### The task
Write out exactly the lines running from the line that includes "Task: Mute the Viber application" to the end of the data, both ends included, and nothing besides.
::::::
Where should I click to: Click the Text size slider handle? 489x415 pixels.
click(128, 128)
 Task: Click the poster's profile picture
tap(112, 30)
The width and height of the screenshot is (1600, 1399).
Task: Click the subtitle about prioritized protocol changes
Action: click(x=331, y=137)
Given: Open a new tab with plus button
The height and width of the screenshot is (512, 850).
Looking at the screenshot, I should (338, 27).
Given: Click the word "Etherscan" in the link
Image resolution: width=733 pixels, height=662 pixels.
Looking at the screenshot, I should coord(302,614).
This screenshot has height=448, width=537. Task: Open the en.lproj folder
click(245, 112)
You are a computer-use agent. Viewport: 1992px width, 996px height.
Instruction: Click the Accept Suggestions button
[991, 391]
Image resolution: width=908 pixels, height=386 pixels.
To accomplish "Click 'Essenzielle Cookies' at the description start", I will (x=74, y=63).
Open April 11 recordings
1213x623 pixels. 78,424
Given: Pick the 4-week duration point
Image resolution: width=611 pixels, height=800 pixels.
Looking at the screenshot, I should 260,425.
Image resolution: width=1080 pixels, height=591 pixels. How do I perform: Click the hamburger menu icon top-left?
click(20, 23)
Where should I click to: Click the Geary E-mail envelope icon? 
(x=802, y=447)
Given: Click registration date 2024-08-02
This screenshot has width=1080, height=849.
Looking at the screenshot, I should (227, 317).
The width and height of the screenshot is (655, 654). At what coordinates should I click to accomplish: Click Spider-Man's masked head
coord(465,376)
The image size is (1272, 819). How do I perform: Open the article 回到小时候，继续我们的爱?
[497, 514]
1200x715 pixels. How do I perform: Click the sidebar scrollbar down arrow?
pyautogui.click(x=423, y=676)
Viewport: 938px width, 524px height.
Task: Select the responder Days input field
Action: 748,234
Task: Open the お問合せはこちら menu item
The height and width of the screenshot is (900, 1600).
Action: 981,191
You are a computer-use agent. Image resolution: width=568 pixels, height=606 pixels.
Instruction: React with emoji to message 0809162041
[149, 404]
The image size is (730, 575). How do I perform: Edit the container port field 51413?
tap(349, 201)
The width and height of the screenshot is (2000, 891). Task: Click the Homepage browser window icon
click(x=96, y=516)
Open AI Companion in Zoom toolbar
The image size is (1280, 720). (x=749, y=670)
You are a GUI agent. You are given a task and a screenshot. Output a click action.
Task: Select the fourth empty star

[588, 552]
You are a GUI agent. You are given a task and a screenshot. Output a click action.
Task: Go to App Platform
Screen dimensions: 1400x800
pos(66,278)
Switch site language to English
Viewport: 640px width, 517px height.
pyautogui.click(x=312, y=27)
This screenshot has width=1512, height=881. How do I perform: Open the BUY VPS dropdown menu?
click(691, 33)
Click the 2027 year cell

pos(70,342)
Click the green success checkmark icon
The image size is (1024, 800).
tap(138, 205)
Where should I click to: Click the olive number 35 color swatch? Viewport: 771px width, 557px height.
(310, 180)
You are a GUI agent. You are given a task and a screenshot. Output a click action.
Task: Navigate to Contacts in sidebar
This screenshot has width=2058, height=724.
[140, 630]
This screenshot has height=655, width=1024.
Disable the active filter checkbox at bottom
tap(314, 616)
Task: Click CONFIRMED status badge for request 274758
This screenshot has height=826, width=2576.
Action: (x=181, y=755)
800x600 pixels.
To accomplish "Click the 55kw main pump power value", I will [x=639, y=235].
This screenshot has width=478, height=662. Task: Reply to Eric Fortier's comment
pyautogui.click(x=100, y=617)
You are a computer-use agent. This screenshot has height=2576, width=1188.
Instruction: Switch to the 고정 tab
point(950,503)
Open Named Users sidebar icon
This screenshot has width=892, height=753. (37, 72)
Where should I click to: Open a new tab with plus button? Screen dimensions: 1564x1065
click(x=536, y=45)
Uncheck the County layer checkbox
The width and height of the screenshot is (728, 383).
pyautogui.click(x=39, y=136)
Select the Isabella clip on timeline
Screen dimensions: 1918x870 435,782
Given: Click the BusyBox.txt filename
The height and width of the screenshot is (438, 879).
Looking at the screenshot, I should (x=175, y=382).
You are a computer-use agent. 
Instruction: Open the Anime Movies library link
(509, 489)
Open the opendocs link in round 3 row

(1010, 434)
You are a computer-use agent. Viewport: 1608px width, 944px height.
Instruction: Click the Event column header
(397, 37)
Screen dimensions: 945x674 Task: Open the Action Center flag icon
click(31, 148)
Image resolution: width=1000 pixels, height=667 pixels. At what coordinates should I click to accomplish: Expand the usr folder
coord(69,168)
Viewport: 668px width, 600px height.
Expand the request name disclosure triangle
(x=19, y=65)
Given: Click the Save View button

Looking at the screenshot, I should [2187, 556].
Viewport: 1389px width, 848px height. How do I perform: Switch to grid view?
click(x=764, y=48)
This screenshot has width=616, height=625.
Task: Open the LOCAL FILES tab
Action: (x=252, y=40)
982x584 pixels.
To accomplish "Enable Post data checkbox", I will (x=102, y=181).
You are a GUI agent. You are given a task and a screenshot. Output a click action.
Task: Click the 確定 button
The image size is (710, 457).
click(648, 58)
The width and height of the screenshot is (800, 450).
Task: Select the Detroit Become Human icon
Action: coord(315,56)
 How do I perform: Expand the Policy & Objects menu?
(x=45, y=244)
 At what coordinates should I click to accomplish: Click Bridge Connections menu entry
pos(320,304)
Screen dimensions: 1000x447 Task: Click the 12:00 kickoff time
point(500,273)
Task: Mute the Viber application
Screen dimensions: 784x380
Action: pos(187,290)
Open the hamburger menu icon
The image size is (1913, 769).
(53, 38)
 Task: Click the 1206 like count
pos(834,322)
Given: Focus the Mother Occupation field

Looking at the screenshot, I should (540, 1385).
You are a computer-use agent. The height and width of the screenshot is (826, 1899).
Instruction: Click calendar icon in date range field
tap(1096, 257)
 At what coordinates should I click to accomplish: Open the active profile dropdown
::::::
### Your response
Task: Mute the Viber application
Screen dimensions: 784x380
Action: pos(187,290)
Open the hamburger menu icon
The image size is (1913, 769).
(53, 38)
 Task: Click the 1206 like count
pos(834,322)
Given: Focus the Mother Occupation field

Looking at the screenshot, I should (540, 1385).
You are a computer-use agent. The height and width of the screenshot is (826, 1899).
Instruction: Click calendar icon in date range field
tap(1096, 257)
 At what coordinates should I click to accomplish: Open the active profile dropdown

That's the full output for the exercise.